PROVIDED INFORMATION below:

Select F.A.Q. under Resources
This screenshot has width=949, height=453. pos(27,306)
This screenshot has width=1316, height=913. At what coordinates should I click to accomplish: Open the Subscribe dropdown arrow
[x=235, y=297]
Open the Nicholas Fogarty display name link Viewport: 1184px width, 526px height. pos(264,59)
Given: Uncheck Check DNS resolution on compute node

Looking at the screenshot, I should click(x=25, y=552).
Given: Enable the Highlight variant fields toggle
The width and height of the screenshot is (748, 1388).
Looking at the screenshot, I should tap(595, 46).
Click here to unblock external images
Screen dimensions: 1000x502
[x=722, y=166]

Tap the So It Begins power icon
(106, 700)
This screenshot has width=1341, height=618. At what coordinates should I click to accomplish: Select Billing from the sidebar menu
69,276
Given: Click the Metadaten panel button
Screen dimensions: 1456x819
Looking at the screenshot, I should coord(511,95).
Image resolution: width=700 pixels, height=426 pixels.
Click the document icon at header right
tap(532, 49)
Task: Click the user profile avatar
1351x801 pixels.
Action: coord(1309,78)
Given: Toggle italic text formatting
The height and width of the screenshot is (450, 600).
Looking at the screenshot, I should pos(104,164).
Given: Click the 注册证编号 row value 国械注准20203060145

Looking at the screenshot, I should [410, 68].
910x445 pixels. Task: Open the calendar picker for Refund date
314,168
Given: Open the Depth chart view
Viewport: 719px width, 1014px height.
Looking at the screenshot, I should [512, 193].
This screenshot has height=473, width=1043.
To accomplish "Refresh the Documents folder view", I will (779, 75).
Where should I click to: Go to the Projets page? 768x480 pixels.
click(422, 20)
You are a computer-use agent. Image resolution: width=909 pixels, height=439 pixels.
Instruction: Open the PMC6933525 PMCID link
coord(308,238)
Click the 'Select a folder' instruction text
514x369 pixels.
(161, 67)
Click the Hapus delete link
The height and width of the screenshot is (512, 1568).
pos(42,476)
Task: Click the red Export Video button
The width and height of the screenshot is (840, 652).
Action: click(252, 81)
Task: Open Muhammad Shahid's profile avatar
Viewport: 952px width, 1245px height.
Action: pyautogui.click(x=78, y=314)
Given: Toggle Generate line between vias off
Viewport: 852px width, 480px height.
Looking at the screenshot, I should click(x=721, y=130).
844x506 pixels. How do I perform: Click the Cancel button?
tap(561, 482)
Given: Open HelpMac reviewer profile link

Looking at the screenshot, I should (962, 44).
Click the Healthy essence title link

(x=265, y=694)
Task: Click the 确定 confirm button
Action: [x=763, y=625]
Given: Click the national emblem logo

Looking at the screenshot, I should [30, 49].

End of PROVIDED INFORMATION.

TRY IT — When a line above includes the word "avatar", please list that line.

RESULT OF THIS TASK —
Task: Click the user profile avatar
Task: Open Muhammad Shahid's profile avatar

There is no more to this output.